Thank you for reading the shortened Beaver Flight.  Tomorrow, what I post the story arcs I had in mind, and a week later, the first chapter of Unruly should appear.  Also tomorrow, over at Psycho Drive-In, fixing Battleship.  Saturday, over at MuseHack, the January remake news round up .  Also Saturday, check out Comics Bulletin for comics-related reposts of Lost in Translation.

* Too bad I can't draw.

1 comment:

  1. Again, you mention a webcomic, and visuals - I think this is your strength. And your weakness. You seem to get very clear pictures in your mind, I think you've even said you can hear characters... and because these scenes are so clear to you, sometimes you forget to describe parts of them to the readers. If you do end up pairing up with an artist and going a webcomic route, I think you might be rather surprised by what pieces get filled into the background that you didn't anticipate. Even here you say Kayla was in "suspended animation" - I thought she'd aged normally, was just in a coma.

    I know you're not keen on character sketches, but I wonder what would happen if you tried sketching out a setting? What might you be taking for granted in that room? Something that might be usable as a weapon? As a listening device? I never even got a good sense of the base itself - there was a caf, and gym, and lounge, but how far apart? In Part 12, Darcy talks about "leaving the command section and entering the labs area", and I'm not sure if that's the first indication that they're adjacent. Are there any international boundaries? Do the support staff sleep in the same area as the pilots? If the focus is on the external battle, these things don't matter quite as much, but if we shift the focus, as seemed to be the desire, they do - and I think you did have a personal sense of this, what with Hue's hidden alcove. But it never came up. And it could have. (The other thing with a serial is I feel like you need to keep reiterating some of these minor points which might be otherwise forgotten, but I could be wrong in that.)

    Back to the story. It makes sense that Darcy would help out in command, giving us a nice window into their operations (which, again, might have been better sooner rather than later).

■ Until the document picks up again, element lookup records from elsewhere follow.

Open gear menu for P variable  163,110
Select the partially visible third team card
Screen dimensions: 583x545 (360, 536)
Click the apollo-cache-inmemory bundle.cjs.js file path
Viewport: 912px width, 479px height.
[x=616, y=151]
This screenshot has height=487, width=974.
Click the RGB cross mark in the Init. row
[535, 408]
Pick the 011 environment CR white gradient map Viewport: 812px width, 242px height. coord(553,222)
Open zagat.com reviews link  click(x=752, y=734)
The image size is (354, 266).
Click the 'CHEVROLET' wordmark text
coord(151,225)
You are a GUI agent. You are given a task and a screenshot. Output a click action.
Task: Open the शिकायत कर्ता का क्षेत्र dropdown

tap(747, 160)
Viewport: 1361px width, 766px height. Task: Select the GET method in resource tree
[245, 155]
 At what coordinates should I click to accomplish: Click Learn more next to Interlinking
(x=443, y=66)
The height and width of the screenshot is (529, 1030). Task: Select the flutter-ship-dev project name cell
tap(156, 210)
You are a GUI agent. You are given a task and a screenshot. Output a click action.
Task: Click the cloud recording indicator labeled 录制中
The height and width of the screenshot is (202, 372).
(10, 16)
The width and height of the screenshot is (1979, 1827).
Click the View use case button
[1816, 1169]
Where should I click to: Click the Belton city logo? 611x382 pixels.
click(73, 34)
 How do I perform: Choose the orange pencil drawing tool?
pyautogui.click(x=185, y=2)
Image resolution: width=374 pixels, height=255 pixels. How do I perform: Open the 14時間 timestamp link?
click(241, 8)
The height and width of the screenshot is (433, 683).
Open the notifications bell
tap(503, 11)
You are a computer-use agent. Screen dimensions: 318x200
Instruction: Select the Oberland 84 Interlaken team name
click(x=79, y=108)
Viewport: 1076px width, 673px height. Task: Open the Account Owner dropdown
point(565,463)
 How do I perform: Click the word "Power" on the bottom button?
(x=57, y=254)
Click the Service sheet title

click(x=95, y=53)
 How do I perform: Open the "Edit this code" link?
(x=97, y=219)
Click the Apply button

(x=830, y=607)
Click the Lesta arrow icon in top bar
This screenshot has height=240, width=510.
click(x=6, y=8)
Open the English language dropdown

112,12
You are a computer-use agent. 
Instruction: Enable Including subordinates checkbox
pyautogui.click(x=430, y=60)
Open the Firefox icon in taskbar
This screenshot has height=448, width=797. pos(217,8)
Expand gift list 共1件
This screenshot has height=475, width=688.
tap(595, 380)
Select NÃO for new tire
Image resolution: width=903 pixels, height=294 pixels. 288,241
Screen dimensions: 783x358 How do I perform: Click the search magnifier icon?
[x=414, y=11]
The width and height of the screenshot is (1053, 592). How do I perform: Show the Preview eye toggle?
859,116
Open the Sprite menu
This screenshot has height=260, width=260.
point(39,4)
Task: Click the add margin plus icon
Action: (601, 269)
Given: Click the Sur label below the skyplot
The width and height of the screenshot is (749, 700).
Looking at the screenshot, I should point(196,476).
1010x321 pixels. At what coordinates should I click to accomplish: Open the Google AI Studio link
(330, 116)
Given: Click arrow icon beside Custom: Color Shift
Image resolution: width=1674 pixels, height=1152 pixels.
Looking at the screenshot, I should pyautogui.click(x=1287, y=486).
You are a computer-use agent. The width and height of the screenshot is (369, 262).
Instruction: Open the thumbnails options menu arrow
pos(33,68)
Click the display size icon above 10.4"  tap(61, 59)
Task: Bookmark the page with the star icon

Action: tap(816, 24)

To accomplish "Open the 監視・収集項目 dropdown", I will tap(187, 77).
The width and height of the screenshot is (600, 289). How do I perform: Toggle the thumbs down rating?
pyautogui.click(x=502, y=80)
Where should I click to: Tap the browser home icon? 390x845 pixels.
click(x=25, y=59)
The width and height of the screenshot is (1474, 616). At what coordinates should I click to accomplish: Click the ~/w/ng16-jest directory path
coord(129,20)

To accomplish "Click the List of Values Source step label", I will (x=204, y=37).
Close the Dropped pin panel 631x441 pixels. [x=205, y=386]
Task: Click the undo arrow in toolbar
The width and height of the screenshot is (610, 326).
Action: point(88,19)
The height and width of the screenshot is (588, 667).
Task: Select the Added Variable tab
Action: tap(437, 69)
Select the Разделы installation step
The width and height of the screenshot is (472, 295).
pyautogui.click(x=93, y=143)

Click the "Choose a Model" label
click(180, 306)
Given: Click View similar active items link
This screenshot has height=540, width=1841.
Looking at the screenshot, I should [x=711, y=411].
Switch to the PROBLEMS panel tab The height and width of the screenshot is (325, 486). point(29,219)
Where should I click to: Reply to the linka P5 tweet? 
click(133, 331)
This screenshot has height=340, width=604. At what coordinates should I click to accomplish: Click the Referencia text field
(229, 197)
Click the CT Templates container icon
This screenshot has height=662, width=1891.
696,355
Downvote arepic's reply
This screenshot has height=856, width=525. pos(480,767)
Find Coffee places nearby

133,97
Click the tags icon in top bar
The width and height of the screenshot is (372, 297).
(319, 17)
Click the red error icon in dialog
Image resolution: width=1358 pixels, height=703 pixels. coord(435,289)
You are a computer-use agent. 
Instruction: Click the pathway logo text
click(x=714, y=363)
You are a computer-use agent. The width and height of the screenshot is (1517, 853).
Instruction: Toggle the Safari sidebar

There's a certain nice symmetry of Kayla being brought in by the very team who lost a member. It doesn't sound like she'll be able to provide much intel, but it's reassuring to the others that she wasn't mistreated. Part of me wonders if Yulya will be furious that Darcy got to speak with her first (and if that's why she was pulled out of command).

    I also don't think Dom and Renee's characters suffered as much as you think. Renee actually had a bit of an arc going, as she began freaked out by the experience, and almost as insufferable as Tori, but was starting to learn to do things for herself (like painting) and accept her role in the group. Seeing more of the transition might have been nice - in particular, I think it needed some external nudge we didn't see - but it was there. She was showing concern for Tori before the abduction. Dom pulled the shorter straw, but as more of an introvert, her best scene was probably the one with herself and the mail; when she's around others, she tends to default to 'older sister'. In a way, she's like Darcy, if you strip away the command and the occasional romantic notions of the moon... I could see her consoling Darcy after the loss of their teammate.

    Basically, in the end, you did have a novel here. But that story wasn't the one you wanted to tell. IMHO.